Provided material Start Marker
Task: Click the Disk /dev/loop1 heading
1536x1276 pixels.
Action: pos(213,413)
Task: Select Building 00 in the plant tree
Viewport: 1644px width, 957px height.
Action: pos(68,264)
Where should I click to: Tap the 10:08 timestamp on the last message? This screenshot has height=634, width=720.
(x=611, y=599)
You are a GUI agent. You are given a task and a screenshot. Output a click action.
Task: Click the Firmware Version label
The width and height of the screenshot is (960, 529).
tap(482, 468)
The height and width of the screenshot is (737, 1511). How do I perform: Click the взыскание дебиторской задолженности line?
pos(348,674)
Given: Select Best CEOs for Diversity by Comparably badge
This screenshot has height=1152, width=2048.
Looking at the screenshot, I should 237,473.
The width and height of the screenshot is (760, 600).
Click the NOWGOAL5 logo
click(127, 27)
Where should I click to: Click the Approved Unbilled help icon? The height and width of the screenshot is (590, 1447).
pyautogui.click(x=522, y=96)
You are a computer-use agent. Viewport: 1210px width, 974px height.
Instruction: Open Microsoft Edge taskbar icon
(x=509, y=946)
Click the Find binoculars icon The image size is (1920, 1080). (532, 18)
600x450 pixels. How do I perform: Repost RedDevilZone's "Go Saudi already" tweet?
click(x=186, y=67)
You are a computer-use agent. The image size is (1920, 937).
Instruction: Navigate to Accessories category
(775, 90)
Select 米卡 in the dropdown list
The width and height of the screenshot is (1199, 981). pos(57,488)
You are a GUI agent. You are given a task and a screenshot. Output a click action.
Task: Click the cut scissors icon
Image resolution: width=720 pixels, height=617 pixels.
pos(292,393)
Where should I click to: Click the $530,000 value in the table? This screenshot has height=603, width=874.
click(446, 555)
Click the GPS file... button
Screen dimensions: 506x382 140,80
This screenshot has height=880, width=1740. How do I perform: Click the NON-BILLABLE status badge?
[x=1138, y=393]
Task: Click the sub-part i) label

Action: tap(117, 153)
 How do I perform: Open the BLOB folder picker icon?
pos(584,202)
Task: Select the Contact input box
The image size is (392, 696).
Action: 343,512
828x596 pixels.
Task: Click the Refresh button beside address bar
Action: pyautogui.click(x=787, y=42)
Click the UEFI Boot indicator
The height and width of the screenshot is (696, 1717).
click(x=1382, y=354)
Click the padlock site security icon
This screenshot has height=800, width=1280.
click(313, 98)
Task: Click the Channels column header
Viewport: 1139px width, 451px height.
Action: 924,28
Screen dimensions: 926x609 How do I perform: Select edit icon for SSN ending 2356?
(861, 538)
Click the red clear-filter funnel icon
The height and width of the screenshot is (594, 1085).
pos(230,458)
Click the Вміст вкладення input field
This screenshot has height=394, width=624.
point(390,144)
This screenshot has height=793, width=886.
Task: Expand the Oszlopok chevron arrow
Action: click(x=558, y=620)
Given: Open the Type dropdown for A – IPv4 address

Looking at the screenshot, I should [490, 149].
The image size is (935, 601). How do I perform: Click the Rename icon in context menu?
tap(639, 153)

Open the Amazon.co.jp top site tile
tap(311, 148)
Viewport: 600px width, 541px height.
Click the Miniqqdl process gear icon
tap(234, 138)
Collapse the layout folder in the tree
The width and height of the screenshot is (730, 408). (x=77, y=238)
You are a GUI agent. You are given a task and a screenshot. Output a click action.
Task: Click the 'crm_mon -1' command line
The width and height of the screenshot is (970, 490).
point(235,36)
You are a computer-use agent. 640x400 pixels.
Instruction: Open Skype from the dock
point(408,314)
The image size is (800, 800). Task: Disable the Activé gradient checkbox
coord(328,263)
Provided material End Marker
Problem = Each line from the one containing "The image size is (935, 601)." through the last line of the entries above is to be returned exactly, and no others.

Expected answer =
The image size is (935, 601). How do I perform: Click the Rename icon in context menu?
tap(639, 153)

Open the Amazon.co.jp top site tile
tap(311, 148)
Viewport: 600px width, 541px height.
Click the Miniqqdl process gear icon
tap(234, 138)
Collapse the layout folder in the tree
The width and height of the screenshot is (730, 408). (x=77, y=238)
You are a GUI agent. You are given a task and a screenshot. Output a click action.
Task: Click the 'crm_mon -1' command line
The width and height of the screenshot is (970, 490).
point(235,36)
You are a computer-use agent. 640x400 pixels.
Instruction: Open Skype from the dock
point(408,314)
The image size is (800, 800). Task: Disable the Activé gradient checkbox
coord(328,263)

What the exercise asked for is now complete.